My Struggle With “Education”
Since this is a post about education, let’s talk about sex...
Whenever I want to gain a better understanding of some aspect of human nature, sex is my go-to analogy. After all, nothing is more natural than sex, and nothing defies being denatured and mechanized like sex. (Although that hasn’t stopped people from trying endlessly!) If you’ve ever experienced really amazing sex — the kind that elevates you physically, emotionally, and spiritually — then you know it’s a primal, natural, integral aspect of your Whole Self.
In that sense, I believe that nature intended education to be like really good sex:
- You do it because you feel a passionate desire to connect (with a person or with a body of knowledge).
- You do it for love, not for money or status.
- You don’t do it when you feel pressured or coerced.
- You don’t do it only at predesignated times.
- You don’t do it only in one place designated for that purpose.
- You do it when you feel “turned on” and inspired.

-- Stated goal --
Copy out the essay on education above in full, changing nothing.

-- Extracted information --
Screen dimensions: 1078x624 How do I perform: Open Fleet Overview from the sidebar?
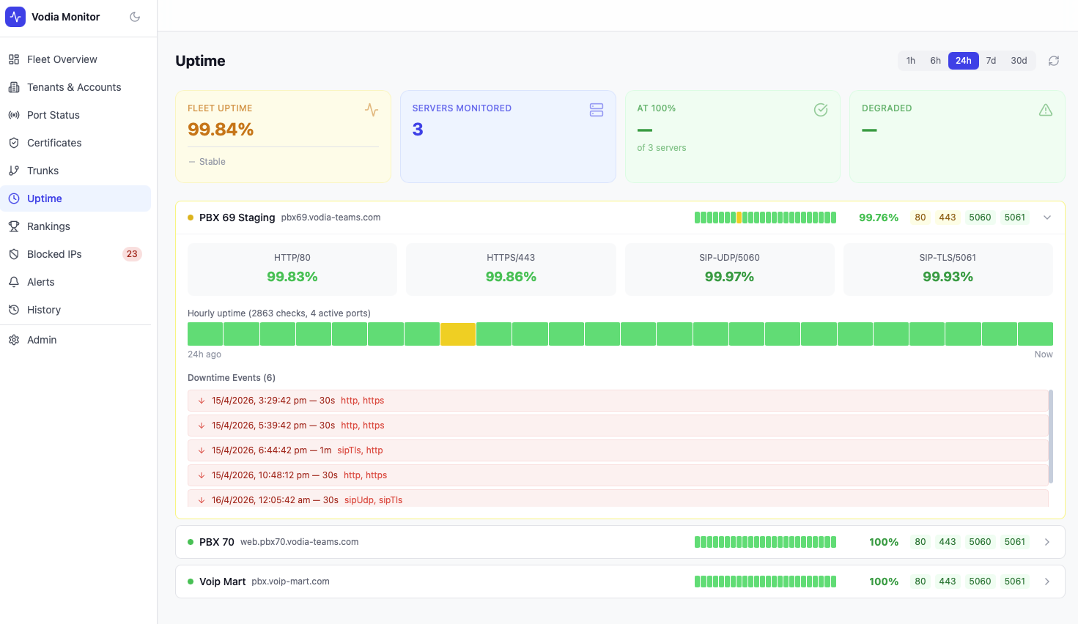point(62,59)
...
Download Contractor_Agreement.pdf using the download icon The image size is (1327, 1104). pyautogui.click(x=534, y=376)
...
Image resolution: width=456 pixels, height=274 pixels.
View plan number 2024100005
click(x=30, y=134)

-- Finished task --
My Struggle With “Education”
Since this is a post about education, let’s talk about sex...
Whenever I want to gain a better understanding of some aspect of human nature, sex is my go-to analogy. After all, nothing is more natural than sex, and nothing defies being denatured and mechanized like sex. (Although that hasn’t stopped people from trying endlessly!) If you’ve ever experienced really amazing sex — the kind that elevates you physically, emotionally, and spiritually — then you know it’s a primal, natural, integral aspect of your Whole Self.
In that sense, I believe that nature intended education to be like really good sex:
- You do it because you feel a passionate desire to connect (with a person or with a body of knowledge).
- You do it for love, not for money or status.
- You don’t do it when you feel pressured or coerced.
- You don’t do it only at predesignated times.
- You don’t do it only in one place designated for that purpose.
- You do it when you feel “turned on” and inspired.